Please give again, exactly and only, the stretch of lines from the one containing "メンタル・人間関係 (91, 25)" to the end of the entries below.

[Stored data entries]
※

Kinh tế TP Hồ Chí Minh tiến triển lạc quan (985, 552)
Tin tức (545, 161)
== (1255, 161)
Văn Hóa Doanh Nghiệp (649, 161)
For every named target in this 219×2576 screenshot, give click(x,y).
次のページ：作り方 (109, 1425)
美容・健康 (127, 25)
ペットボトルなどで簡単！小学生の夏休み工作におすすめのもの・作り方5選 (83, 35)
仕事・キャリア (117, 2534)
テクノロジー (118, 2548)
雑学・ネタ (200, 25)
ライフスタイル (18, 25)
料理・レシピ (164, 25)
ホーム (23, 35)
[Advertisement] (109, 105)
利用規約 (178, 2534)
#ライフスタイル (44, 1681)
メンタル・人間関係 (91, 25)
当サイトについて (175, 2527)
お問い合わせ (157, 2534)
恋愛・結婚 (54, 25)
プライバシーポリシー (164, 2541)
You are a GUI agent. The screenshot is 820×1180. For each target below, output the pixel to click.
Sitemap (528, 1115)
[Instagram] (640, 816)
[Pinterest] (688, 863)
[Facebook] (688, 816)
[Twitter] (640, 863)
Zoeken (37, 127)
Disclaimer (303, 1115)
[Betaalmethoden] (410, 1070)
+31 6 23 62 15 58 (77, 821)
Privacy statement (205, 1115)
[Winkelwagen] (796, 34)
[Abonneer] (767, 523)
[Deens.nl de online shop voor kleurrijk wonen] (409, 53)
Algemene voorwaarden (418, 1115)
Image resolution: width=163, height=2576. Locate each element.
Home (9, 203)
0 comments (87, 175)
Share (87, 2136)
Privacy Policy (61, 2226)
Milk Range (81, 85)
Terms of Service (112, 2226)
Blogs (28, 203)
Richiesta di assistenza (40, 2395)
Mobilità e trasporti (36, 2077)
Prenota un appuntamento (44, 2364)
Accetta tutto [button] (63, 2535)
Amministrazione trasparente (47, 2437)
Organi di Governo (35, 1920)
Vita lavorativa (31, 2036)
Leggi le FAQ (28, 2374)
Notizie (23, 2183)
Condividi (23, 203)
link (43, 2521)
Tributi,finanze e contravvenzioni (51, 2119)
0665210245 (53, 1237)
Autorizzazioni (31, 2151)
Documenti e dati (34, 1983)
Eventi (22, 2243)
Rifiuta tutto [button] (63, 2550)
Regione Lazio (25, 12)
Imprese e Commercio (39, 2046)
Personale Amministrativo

※

Written solution:
メンタル・人間関係 (91, 25)
当サイトについて (175, 2527)
お問い合わせ (157, 2534)
恋愛・結婚 (54, 25)
プライバシーポリシー (164, 2541)
You are a GUI agent. The screenshot is 820×1180. For each target below, output the pixel to click.
Sitemap (528, 1115)
[Instagram] (640, 816)
[Pinterest] (688, 863)
[Facebook] (688, 816)
[Twitter] (640, 863)
Zoeken (37, 127)
Disclaimer (303, 1115)
[Betaalmethoden] (410, 1070)
+31 6 23 62 15 58 (77, 821)
Privacy statement (205, 1115)
[Winkelwagen] (796, 34)
[Abonneer] (767, 523)
[Deens.nl de online shop voor kleurrijk wonen] (409, 53)
Algemene voorwaarden (418, 1115)
Image resolution: width=163, height=2576. Locate each element.
Home (9, 203)
0 comments (87, 175)
Share (87, 2136)
Privacy Policy (61, 2226)
Milk Range (81, 85)
Terms of Service (112, 2226)
Blogs (28, 203)
Richiesta di assistenza (40, 2395)
Mobilità e trasporti (36, 2077)
Prenota un appuntamento (44, 2364)
Accetta tutto [button] (63, 2535)
Amministrazione trasparente (47, 2437)
Organi di Governo (35, 1920)
Vita lavorativa (31, 2036)
Leggi le FAQ (28, 2374)
Notizie (23, 2183)
Condividi (23, 203)
link (43, 2521)
Tributi,finanze e contravvenzioni (51, 2119)
0665210245 (53, 1237)
Autorizzazioni (31, 2151)
Documenti e dati (34, 1983)
Eventi (22, 2243)
Rifiuta tutto [button] (63, 2550)
Regione Lazio (25, 12)
Imprese e Commercio (39, 2046)
Personale Amministrativo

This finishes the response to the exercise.